---------- Dataset records

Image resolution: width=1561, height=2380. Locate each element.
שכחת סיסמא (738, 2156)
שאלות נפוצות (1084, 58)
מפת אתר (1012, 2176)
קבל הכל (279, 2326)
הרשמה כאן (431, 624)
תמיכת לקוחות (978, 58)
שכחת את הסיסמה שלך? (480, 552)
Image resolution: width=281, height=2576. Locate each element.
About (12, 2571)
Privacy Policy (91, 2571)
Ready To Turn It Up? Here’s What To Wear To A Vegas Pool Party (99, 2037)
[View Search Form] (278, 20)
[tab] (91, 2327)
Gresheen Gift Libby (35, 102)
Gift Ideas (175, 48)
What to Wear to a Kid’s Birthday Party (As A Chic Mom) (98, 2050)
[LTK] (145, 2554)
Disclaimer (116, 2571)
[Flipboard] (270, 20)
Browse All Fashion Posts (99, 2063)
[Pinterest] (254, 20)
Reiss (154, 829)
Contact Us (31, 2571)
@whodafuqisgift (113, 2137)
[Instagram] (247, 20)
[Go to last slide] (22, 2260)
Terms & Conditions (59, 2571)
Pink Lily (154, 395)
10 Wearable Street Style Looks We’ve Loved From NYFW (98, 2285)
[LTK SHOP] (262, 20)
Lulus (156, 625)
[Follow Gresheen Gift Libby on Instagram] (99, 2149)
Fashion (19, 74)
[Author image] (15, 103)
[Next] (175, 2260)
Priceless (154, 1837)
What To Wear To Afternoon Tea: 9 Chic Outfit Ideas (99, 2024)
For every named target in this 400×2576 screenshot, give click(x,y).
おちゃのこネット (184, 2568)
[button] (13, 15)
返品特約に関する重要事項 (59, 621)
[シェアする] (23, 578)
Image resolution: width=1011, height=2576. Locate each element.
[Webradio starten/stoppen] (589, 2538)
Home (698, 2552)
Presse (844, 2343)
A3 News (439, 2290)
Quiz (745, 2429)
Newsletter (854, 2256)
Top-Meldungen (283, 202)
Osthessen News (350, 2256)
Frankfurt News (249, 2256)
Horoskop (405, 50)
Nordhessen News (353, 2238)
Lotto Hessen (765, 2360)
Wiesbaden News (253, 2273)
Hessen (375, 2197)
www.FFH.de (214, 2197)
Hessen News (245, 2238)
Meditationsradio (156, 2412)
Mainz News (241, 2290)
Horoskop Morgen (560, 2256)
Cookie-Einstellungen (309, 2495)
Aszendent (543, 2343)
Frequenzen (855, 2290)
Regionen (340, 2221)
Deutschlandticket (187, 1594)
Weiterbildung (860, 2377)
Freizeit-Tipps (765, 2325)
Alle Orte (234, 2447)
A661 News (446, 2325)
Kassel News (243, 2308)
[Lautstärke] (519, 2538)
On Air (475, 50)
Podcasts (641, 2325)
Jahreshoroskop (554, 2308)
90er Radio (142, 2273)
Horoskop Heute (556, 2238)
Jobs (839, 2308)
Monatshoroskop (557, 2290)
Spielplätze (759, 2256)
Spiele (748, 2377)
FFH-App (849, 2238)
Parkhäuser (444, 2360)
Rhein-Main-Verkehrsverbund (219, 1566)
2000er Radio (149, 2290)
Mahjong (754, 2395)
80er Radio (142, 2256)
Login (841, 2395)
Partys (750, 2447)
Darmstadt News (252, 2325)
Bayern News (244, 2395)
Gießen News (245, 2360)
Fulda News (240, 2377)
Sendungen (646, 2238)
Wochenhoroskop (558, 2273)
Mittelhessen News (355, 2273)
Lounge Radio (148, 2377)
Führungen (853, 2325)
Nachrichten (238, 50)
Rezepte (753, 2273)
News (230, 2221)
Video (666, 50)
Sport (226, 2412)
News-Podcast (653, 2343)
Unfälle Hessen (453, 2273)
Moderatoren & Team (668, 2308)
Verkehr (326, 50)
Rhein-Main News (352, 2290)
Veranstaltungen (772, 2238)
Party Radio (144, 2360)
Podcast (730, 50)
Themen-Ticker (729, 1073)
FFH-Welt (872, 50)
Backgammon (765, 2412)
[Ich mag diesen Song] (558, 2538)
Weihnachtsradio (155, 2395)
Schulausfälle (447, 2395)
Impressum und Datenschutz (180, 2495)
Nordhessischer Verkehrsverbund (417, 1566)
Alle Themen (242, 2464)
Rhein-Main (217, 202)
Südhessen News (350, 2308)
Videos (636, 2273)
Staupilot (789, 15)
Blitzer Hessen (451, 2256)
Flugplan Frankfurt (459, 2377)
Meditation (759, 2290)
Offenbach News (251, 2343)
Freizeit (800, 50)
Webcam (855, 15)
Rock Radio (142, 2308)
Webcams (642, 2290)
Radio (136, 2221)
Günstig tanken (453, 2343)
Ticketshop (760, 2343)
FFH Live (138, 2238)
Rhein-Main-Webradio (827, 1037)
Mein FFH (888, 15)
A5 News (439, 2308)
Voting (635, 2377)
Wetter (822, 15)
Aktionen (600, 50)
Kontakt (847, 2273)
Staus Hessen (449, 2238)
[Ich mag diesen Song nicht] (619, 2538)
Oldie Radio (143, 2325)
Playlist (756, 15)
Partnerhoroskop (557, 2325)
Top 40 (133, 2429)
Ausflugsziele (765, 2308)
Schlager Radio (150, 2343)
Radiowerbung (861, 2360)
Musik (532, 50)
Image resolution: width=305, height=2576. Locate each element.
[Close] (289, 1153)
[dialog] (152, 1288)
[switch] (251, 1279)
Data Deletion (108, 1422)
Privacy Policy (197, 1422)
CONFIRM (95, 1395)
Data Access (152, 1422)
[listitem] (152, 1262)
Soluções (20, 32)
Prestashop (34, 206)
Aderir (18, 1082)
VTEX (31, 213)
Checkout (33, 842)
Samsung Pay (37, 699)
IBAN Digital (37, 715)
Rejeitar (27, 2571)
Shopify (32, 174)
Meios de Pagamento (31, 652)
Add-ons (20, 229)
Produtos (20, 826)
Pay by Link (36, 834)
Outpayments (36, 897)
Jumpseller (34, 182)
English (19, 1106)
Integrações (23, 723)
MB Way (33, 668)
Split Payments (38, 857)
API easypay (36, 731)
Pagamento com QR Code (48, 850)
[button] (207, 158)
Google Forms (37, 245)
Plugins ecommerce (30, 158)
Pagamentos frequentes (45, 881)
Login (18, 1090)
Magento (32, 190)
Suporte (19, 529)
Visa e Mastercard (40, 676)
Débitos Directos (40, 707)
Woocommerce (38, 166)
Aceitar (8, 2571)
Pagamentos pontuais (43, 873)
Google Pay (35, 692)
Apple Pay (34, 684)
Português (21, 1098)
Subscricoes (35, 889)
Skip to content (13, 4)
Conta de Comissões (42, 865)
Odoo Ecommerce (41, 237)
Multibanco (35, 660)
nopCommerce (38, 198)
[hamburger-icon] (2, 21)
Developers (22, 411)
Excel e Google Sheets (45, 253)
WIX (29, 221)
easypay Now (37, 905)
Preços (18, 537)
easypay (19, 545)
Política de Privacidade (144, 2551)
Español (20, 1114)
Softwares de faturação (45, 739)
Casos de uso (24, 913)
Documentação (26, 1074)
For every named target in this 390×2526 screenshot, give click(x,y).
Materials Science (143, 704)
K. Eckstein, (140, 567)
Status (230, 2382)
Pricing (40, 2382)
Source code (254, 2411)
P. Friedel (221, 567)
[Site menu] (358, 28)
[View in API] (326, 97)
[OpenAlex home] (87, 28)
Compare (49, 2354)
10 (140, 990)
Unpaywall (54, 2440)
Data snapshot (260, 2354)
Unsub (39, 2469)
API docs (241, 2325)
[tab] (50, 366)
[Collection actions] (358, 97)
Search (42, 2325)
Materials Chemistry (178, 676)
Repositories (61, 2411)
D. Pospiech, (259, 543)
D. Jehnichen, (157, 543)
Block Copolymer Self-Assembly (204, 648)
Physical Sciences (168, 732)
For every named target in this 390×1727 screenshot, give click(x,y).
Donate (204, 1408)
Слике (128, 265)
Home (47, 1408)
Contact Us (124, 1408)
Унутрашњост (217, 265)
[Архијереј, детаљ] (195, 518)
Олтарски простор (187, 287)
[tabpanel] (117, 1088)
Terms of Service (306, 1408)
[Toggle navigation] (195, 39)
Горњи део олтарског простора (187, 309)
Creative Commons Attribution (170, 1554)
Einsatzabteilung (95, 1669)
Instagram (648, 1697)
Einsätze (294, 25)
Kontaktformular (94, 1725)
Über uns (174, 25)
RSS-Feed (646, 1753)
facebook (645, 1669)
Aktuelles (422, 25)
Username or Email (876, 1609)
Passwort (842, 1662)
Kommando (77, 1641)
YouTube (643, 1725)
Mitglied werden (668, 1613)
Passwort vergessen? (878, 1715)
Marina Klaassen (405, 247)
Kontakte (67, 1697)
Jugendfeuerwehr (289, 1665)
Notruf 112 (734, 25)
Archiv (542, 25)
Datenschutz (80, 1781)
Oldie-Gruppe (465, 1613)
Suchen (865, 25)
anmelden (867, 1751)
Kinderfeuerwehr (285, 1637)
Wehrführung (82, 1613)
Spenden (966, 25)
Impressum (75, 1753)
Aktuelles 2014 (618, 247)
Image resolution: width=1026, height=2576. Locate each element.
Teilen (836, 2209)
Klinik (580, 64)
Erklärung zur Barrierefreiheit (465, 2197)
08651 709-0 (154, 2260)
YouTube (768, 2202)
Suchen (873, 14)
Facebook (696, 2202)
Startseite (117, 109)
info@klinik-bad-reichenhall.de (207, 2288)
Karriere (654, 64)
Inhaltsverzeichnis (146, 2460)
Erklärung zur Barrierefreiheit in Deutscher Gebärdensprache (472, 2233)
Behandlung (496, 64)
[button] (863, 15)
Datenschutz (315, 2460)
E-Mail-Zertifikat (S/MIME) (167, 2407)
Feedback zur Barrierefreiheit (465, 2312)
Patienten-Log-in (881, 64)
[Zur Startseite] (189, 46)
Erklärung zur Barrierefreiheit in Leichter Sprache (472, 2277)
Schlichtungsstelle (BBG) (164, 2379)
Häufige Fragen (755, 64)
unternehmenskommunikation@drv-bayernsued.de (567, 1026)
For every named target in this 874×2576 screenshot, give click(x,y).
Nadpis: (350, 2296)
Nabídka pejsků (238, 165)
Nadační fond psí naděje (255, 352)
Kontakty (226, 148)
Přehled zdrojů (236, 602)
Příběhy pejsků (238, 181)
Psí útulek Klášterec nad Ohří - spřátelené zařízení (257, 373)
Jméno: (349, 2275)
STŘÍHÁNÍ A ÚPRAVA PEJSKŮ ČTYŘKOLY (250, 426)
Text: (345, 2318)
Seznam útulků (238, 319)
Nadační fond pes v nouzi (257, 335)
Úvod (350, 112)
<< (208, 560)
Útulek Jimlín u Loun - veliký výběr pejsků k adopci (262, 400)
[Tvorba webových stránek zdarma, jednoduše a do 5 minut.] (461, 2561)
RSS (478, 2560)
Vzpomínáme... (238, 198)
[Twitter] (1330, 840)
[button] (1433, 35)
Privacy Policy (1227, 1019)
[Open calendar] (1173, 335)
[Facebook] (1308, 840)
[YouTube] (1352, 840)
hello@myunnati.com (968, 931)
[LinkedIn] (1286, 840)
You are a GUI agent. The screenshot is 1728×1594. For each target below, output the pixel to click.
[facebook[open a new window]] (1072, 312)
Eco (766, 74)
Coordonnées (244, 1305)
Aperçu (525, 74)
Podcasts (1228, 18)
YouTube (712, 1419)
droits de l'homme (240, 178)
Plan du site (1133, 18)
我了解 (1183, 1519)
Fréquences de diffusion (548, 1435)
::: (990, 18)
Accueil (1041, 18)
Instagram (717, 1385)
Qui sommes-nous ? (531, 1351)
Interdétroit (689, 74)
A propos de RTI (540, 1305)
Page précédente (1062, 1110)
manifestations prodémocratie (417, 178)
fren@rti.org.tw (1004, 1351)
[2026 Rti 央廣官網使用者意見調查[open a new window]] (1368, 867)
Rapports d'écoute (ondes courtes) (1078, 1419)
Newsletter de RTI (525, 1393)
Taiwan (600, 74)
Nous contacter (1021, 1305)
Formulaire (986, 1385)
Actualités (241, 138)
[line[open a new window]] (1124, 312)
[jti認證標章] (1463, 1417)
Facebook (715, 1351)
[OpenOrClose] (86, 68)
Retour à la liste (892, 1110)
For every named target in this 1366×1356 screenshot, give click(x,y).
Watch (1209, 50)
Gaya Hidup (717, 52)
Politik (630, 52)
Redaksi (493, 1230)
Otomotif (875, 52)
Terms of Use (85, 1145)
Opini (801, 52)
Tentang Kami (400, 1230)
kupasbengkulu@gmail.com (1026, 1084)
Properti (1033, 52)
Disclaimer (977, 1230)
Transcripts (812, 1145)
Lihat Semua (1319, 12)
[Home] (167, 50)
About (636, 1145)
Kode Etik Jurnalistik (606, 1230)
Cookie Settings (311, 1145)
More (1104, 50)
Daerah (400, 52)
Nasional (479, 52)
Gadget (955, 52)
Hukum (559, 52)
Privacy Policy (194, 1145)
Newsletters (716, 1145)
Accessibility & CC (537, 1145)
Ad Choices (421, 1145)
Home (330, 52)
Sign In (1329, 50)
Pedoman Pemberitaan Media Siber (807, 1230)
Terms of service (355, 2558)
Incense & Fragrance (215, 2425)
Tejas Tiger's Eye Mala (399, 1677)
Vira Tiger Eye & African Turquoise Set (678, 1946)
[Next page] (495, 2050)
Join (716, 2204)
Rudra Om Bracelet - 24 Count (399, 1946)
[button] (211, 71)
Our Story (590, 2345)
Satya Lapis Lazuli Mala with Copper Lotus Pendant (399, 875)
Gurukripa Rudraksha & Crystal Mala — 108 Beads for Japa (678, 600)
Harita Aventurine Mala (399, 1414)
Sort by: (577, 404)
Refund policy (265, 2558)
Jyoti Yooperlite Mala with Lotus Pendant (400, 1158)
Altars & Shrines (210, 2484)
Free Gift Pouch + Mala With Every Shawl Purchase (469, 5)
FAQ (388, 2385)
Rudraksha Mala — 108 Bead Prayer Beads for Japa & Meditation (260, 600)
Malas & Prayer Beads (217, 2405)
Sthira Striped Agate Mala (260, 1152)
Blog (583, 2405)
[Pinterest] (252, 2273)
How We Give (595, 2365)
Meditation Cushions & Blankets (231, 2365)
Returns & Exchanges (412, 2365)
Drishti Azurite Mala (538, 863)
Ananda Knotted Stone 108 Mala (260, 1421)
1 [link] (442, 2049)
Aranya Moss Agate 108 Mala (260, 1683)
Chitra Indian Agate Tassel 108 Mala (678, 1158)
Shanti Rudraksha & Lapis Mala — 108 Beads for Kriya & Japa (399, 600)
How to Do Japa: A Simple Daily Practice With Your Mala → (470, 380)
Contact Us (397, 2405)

--------------------

**Exercise directions**
Give back the opening line of the records above and every line after it, up to and including the one with "Browse All Fashion Posts (99, 2063)", unchanged.

**Exercise solution**
Image resolution: width=1561, height=2380. Locate each element.
שכחת סיסמא (738, 2156)
שאלות נפוצות (1084, 58)
מפת אתר (1012, 2176)
קבל הכל (279, 2326)
הרשמה כאן (431, 624)
תמיכת לקוחות (978, 58)
שכחת את הסיסמה שלך? (480, 552)
Image resolution: width=281, height=2576. Locate each element.
About (12, 2571)
Privacy Policy (91, 2571)
Ready To Turn It Up? Here’s What To Wear To A Vegas Pool Party (99, 2037)
[View Search Form] (278, 20)
[tab] (91, 2327)
Gresheen Gift Libby (35, 102)
Gift Ideas (175, 48)
What to Wear to a Kid’s Birthday Party (As A Chic Mom) (98, 2050)
[LTK] (145, 2554)
Disclaimer (116, 2571)
[Flipboard] (270, 20)
Browse All Fashion Posts (99, 2063)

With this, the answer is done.